Prepare Cassandra for Use Case

Initially, we will create a keyspace and then a topic in it using the given command:

# Execute cassandra container with container id given above
docker exec -it 1c31511ce206 bash

# Open the cqlsh
cqlsh -u cassandra -p cassandra# Run the command to create 'ros' keyspace

cqlsh> CREATE KEYSPACE ros WITH replication = {
'class':'SimpleStrategy', 
'replication_factor' : 1};

# Then, run the command to create 'odometry' topic in 'ros'
cqlsh> create table ros.odometry(
        id int primary key, 
        posex float,
        posey float,
        posez float,
        orientx float,
        orienty float,
        orientz float,
        orientw float);# Check your setup is correct
cqlsh> DESCRIBE ros.odometry

⚠️ The content of topic has to be the same as Spark schema: Be very careful here!

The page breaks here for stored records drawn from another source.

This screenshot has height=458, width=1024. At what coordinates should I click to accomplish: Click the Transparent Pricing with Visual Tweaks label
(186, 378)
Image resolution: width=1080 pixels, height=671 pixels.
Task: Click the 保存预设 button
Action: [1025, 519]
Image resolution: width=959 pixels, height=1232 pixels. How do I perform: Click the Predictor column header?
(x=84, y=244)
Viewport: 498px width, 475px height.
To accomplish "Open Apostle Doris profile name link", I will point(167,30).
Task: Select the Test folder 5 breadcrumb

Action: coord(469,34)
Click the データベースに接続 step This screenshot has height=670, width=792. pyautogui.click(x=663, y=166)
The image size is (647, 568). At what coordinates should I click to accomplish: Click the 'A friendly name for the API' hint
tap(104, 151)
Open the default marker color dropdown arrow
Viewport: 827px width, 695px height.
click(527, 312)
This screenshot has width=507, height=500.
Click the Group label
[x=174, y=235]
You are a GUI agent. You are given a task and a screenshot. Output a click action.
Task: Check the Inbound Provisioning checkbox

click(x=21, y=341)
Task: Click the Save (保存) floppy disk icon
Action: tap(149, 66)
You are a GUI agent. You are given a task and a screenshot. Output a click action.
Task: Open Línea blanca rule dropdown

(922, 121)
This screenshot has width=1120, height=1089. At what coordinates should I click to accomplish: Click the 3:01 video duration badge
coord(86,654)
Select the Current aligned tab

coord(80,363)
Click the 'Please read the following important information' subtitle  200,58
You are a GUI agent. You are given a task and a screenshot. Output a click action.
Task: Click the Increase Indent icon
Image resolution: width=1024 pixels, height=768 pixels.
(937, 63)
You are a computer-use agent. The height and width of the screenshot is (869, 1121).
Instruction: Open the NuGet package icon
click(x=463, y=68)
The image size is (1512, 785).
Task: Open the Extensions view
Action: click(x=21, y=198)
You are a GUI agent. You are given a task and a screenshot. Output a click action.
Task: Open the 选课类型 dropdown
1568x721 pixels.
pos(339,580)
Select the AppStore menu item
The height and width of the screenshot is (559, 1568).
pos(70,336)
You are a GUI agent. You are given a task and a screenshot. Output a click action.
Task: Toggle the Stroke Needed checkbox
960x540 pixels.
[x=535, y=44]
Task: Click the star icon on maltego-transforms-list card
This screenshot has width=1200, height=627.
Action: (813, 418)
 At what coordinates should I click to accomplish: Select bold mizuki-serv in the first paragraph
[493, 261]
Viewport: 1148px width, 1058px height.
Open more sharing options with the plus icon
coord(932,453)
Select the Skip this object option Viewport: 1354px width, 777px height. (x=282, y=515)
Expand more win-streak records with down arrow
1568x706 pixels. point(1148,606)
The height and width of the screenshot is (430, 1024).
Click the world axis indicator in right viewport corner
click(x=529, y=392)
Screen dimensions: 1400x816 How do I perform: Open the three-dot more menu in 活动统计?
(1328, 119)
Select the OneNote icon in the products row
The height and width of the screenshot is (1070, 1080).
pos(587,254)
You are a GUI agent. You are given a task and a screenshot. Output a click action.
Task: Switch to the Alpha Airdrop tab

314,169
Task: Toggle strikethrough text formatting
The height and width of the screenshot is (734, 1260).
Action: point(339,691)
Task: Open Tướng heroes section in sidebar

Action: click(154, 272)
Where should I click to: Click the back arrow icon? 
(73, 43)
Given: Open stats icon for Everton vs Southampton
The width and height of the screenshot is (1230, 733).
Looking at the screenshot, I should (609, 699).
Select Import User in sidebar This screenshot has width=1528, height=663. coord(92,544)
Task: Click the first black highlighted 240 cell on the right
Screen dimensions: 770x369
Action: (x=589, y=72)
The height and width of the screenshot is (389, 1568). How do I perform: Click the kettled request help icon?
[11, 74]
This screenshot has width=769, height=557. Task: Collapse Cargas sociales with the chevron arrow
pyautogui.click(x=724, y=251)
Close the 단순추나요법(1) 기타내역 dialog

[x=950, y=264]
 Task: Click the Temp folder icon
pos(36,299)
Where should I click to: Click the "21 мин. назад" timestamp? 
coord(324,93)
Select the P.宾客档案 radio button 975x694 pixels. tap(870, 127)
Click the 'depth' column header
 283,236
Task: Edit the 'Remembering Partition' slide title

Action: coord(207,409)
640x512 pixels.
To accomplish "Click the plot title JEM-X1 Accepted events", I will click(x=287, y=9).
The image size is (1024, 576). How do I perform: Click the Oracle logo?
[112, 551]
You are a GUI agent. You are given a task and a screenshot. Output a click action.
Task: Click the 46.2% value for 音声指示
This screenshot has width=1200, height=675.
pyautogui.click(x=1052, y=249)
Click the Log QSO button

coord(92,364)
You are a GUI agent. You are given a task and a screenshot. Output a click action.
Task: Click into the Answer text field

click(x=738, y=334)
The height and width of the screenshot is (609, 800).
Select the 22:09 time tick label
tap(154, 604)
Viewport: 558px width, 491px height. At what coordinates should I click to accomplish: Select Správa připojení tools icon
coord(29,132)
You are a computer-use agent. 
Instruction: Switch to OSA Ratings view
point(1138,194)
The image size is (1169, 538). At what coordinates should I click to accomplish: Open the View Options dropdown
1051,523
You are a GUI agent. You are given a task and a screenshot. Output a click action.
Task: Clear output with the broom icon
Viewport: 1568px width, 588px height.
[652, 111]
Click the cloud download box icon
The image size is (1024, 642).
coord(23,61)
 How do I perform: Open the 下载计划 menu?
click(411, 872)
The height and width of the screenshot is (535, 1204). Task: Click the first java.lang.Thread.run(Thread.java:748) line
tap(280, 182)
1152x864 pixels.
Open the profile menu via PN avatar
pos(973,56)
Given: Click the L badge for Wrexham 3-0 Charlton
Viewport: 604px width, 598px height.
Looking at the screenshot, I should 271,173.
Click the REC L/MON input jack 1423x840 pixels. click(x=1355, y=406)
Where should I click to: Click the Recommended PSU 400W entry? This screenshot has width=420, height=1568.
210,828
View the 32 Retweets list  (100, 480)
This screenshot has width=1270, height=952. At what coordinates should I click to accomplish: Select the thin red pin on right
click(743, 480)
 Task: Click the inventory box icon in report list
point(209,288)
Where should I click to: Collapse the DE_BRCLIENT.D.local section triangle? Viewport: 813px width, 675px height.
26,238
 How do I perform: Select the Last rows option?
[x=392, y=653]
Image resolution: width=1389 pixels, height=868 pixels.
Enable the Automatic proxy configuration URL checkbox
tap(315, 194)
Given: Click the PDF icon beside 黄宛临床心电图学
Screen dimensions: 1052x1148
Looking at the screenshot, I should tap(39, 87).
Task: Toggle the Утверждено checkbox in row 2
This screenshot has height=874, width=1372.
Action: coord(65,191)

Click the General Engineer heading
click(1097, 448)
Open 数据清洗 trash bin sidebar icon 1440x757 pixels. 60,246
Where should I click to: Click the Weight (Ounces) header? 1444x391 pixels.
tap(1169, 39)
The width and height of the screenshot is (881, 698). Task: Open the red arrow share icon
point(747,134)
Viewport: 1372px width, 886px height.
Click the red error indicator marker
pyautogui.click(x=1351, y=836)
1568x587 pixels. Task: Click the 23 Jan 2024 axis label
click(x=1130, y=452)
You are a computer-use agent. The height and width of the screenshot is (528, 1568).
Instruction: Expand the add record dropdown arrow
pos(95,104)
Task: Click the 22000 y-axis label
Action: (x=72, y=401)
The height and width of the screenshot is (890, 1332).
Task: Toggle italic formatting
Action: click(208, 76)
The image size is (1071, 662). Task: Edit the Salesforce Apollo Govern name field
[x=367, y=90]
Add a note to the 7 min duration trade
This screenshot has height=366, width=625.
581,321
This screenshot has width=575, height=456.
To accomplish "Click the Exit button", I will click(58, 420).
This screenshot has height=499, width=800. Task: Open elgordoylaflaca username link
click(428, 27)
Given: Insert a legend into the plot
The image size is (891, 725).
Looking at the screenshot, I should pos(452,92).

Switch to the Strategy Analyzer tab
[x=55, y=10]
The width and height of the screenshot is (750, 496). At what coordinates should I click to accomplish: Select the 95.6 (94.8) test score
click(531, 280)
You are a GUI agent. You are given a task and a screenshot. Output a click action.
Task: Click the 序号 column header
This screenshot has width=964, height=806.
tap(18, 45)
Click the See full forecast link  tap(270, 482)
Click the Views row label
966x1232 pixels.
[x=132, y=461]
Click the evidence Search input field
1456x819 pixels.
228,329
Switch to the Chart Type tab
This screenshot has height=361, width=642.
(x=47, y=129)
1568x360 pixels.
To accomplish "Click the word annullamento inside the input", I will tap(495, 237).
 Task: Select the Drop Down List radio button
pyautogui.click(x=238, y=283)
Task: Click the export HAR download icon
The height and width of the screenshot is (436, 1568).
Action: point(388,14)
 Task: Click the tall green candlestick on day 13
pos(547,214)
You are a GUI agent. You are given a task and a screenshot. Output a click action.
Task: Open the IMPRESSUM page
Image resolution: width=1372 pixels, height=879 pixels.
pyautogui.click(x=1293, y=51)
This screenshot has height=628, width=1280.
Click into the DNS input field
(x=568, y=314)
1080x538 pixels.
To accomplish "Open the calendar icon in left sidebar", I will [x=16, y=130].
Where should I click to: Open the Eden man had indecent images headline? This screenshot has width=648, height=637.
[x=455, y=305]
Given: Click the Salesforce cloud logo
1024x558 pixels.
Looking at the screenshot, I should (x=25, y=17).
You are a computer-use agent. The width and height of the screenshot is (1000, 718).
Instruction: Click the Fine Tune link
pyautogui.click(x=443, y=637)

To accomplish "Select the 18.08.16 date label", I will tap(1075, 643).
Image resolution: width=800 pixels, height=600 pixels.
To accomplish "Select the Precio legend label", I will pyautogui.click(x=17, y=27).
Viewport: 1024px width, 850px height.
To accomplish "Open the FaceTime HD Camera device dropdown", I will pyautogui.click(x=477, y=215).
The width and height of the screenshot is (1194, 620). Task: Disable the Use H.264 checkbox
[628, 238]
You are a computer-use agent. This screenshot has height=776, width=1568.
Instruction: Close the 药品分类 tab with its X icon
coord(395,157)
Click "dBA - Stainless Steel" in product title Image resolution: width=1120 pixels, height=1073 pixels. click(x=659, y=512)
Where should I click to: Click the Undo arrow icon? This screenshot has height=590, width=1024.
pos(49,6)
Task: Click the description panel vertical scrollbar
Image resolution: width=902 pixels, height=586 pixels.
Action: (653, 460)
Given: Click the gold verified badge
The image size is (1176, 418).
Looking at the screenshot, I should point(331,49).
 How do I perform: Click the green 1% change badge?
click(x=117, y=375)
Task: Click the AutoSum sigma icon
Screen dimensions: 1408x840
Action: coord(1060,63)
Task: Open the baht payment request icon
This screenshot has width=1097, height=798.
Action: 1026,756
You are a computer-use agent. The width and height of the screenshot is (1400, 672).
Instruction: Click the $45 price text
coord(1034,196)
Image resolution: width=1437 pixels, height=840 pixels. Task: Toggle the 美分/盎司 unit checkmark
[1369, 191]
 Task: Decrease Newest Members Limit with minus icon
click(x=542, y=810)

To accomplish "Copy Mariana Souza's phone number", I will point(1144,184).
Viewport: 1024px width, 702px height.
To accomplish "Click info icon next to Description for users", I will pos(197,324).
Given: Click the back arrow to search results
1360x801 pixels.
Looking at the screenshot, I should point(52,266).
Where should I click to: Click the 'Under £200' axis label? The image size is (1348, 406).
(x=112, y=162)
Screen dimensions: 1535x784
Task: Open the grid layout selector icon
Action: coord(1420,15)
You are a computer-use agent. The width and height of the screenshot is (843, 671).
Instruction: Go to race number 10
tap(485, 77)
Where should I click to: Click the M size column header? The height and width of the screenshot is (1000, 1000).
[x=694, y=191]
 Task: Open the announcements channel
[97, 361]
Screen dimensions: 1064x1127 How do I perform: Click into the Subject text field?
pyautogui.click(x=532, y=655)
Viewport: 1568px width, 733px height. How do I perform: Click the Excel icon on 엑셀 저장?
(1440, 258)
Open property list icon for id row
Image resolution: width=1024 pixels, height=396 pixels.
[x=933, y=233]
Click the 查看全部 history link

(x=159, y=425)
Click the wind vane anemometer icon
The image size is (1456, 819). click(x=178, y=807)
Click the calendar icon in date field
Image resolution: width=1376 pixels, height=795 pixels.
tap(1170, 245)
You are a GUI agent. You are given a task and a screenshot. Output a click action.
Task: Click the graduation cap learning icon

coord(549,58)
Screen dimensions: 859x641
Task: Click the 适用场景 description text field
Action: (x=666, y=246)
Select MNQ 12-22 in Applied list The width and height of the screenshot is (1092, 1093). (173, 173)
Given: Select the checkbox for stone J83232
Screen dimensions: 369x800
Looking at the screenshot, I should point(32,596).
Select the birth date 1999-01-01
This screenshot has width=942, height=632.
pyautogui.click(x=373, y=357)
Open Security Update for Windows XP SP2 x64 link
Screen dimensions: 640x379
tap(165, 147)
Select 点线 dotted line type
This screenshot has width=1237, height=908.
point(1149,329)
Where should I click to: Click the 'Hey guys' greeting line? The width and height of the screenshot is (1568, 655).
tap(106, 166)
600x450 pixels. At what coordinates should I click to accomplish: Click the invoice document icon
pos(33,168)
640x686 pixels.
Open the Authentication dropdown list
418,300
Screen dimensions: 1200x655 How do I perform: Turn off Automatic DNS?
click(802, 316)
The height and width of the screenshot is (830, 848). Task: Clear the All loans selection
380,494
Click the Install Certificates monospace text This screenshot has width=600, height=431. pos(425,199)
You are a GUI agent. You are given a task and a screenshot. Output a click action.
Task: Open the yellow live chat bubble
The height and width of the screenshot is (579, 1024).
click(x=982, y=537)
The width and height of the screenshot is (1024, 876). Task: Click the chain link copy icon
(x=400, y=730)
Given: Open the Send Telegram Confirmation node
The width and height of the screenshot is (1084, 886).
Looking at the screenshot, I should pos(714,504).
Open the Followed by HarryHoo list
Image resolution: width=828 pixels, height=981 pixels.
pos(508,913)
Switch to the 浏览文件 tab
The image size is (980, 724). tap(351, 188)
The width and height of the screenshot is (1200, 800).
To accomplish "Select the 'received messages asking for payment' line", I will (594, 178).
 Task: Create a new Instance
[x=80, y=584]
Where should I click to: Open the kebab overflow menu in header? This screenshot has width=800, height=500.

4. Prepare Apache Spark structured streaming

You are able to write analysis results to either console or Cassandra.

(First Way) Prepare Apache Spark Structured Streaming Pipeline Kafka to Cassandra

We will write a streaming script that reads odometry topics from Kafka, analyzes them, and then write results to Cassandra. We will use streamingKafka2Cassandra.py to do it.

First of all, we create a schema the same as we already defined in Cassandra.

⚠️ The content of schema has to be the same as Casssandra table: Be very careful here!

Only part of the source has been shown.